Будочник поднял глаза, - в этот раз в знак одобрения:

-- У нас тут рождается немало говна! А патриоты, - вот они, смотри какая очередь! Настоящие американцы - даже стыдно сказать - рождаются в России. Вместо Марка родиться тут следовало вам!

-- Лично мне или всем нам? -- поинтересовался я.

-- Всем! -- кивнул он на очередь. -- И тебе тоже!

-- Мне нельзя было, потому что моя мать - когда рожала меня - настояла, чтоб я родился недалеко от нее.

Будочник оторвался от документов и улыбнулся:

-- Попросил бы родить тебя кого-нибудь еще!

-- У каждого свои дела, -- рассудил я. -- К тому же, всем кроме матерей на нас плевать, из-за чего они нас и рожают.

Жена тоже рассмеялась, поскольку, судя по выражению лица в будке, недопущение в Америку нам уже не грозило.

-- Милости просим в Соединенные Штаты! -- воскликнула будка и вернула документы. -- Направо, за угол!

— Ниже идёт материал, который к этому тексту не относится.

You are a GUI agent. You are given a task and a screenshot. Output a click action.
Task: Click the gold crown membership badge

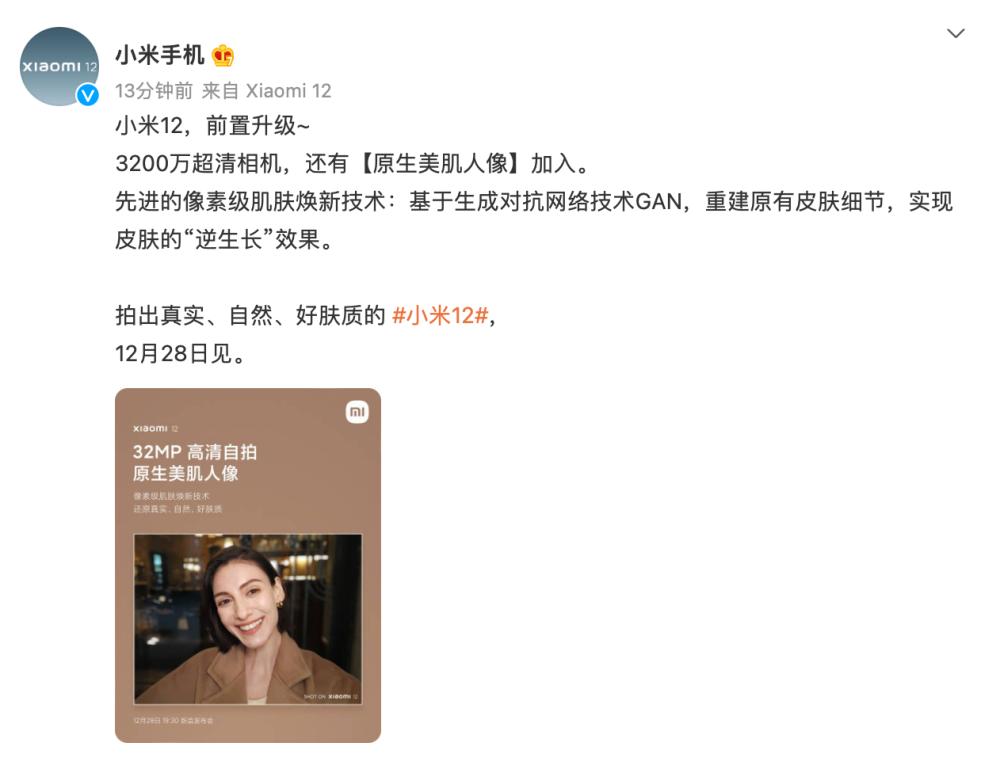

Обняв дочь за плечо, я с женой завернули за угол и оказались в Соединенных Штатах, где за просвечиваемой солнцем стеклянной дверью я разглядел в толпе родившую меня в Советском Союзе мать, а рядом с ней - ею же и там же рожденных братьев. В ту ночь я не смыкал глаз: было некогда. Голова шла кругом от мельтешащих в ней неясных догадок, а душу распирало от новых желаний. Было ощущение, будто смотрю в трубку с многоцветными стеклышками: перекатываясь меж зеркалами, они выстраиваются в узор, от которого - в удивительном страхе перед красотой - захватывает дух. Но едва шевельнешь трубкой, - и этот хрупкий узор рассыпается, хотя глазу горевать некогда, ибо на месте прежнего возникает иное чудо. Таковым я представлял мое вхождение в Америку, и таковым же оно вспоминалось мне в бессонную ночь, завершившую собой начальный день нового существования. Эта новая действительность, как она мне предвиделась в старой и как предстала в начальный день, недоступная в своем великолепии, обещала самое редкое из прав - право неприкосновения к ней. Первые же ее образы, однако, и породили подозрение, что обретаемое мною право является ее собственным условием. Подозрение, что мне позволят лишь наблюдать ее со стороны - и не больше.